A exuberância do Bumba Meu Boi, por exemplo, vai além
da performance. Ela mobiliza mitos de morte e renascimento, conecta os ciclos
da terra aos ciclos do corpo e reconstrói coletivamente memórias de resistência
negra e indígena no Brasil profundo. A riqueza de suas cores, máscaras e
músicas não é apenas ornamental; é política. Ela desafia a monotonia do
mundo técnico e reativa o encantamento como uma forma vital de sobrevivência
cultural.
Folclore Urbano e Reexistência nas Periferias
Se historicamente o folclore foi associado ao
"interior" ou ao "mundo rural", hoje ele pulsa
vibrantemente nos centros urbanos, especialmente nas periferias e
favelas. Manifestações como o funk, o rap, o slam, o grafite e o passinho
podem ser compreendidas como formas contemporâneas de folclore. São práticas
populares de expressão coletiva que atualizam a resistência cultural em novas
linguagens e contextos, provando a natureza dinâmica e adaptável do folclore.
Essas práticas emergem como "gramáticas da
reexistência", nos termos de Sueli Carneiro (2003), pois elaboram
estratégias simbólicas para reverter o silenciamento e a precarização social.

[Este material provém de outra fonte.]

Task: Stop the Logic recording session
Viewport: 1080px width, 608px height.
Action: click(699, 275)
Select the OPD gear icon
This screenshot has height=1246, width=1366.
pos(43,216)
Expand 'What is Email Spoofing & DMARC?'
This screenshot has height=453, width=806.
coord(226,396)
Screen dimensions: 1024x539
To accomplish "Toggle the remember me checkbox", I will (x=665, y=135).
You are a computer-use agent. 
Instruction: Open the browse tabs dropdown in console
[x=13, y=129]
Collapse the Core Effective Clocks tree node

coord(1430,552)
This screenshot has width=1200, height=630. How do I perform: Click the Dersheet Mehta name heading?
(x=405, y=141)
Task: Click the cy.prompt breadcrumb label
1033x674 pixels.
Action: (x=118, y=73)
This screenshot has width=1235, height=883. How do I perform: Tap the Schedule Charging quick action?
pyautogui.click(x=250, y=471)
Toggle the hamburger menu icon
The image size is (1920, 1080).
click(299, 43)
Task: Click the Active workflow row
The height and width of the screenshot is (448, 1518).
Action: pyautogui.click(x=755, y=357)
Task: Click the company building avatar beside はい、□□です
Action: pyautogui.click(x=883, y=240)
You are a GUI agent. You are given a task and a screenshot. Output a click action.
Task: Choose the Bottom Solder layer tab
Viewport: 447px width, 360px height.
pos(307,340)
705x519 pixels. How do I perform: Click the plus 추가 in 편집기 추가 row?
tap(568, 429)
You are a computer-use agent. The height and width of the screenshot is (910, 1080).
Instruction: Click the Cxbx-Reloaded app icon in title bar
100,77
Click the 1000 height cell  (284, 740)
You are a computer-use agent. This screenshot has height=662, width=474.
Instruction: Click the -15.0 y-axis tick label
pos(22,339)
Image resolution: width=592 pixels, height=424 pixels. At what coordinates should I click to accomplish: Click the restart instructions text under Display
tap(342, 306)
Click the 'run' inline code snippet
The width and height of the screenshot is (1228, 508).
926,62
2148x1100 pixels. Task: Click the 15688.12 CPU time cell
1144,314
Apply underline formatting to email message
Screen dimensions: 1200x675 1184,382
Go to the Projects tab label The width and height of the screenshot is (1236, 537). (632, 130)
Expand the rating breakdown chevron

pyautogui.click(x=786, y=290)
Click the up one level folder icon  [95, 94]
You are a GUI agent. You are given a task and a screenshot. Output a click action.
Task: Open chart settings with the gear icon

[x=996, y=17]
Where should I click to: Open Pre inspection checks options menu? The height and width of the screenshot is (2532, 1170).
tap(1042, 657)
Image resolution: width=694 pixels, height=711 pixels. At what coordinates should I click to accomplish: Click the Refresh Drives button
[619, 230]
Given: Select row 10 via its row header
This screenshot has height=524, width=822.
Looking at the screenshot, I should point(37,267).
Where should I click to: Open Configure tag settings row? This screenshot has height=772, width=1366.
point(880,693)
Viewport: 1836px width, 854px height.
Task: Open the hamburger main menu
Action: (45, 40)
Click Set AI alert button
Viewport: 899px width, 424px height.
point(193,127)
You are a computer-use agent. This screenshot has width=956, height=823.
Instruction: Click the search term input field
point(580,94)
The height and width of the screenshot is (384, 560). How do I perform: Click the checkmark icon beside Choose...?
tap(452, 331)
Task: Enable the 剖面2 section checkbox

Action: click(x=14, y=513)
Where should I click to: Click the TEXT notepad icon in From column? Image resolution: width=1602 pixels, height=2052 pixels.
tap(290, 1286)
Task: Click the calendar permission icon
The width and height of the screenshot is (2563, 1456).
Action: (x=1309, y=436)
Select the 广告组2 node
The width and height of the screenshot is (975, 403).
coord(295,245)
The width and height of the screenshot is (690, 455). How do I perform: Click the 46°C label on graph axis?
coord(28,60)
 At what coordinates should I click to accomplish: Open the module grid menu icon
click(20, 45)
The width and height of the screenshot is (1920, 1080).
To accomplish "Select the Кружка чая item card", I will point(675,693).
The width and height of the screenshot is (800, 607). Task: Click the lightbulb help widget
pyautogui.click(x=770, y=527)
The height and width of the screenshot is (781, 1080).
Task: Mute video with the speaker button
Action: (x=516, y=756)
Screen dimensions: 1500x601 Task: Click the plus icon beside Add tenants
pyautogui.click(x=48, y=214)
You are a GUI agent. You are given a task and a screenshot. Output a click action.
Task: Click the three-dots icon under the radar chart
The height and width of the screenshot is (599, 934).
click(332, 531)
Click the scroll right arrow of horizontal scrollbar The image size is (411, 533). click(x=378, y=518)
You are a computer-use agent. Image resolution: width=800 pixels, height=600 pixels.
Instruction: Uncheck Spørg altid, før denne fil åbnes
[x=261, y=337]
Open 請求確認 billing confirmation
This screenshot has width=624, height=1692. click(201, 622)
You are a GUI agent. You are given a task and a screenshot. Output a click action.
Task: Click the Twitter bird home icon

Longe de serem meras reproduções, o folclore urbano cria novas estéticas e
formas de pertencimento, conectando tradição e inovação, ancestralidade e
invenção. Nesse sentido, o folclore não é um passado fossilizado, mas um campo
vivo e dinâmico onde o povo se reinventa a cada gesto, em um diálogo constante
com as dores e potências do presente.
Política do Encantamento e Utopias Comunitárias
Diante do avanço de narrativas tecnocráticas, produtivistas
e individualistas, o folclore nos propõe uma lógica distinta: a lógica do
encantamento. Os mitos, as danças e as festas populares não se desconectam
da vida; eles a expandem. Funcionam como tecnologias afetivas e poéticas
que nos lembram que viver é também celebrar, cuidar, rir, cantar e partilhar.
A "política do encantamento", como sugerem autores
como Eduardo Viveiros de Castro e Deborah Danowski (2014), não é uma evasão da
realidade, mas uma insurgência ética e estética contra o desencantamento
neoliberal. Ela devolve valor àquilo que foi reduzido à mera utilidade: o tempo
compartilhado, o silêncio ritual, o corpo em comunhão com o outro e com o
mundo.
Portanto, revisitar o folclore à luz das crises
contemporâneas – sejam elas sociais, ecológicas ou espirituais – é repensar as
bases do que entendemos como vida digna. É propor uma utopia
comunitária ancorada na escuta, na reciprocidade e no reconhecimento das
diferenças como uma riqueza inestimável. O folclore brasileiro se firma, assim,
não apenas como um repositório de tradições, mas como um motor para a
construção de futuros mais justos e encantados.
Referências Bibliográficas
- CARNEIRO,
Sueli. Racismo, sexismo e desigualdade no Brasil. São Paulo: Selo
Negro, 2003.
- CUNHA,
Paulo. Encantarias do povo: performances e religiosidade popular no
Brasil. São Paulo: Edições Sesc, 2021.
- DIONÍSIO,
Oswaldo. Festas populares e resistência cultural. Recife: Fundarpe,
2012.
- MIGNOLO,
Walter. Estética decolonial: arte, método e política. São Paulo:
UBU Editora, 2017.
- NASCIMENTO,
Abdias do. O quilombismo: documentos de uma militância pan-africanista.
São Paulo: Perspectiva, 1980.
- QUIJANO,
Aníbal. Colonialidade do poder, eurocentrismo e América Latina. In:
Lander, Edgardo (org.). A colonialidade do saber. Buenos Aires:
CLACSO, 2005.
- VIVEIROS
DE CASTRO, Eduardo; DANOWSKI, Déborah. Há mundo por vir? Ensaio sobre
os medos e os fins. São Paulo: Cultura e Barbárie, 2014.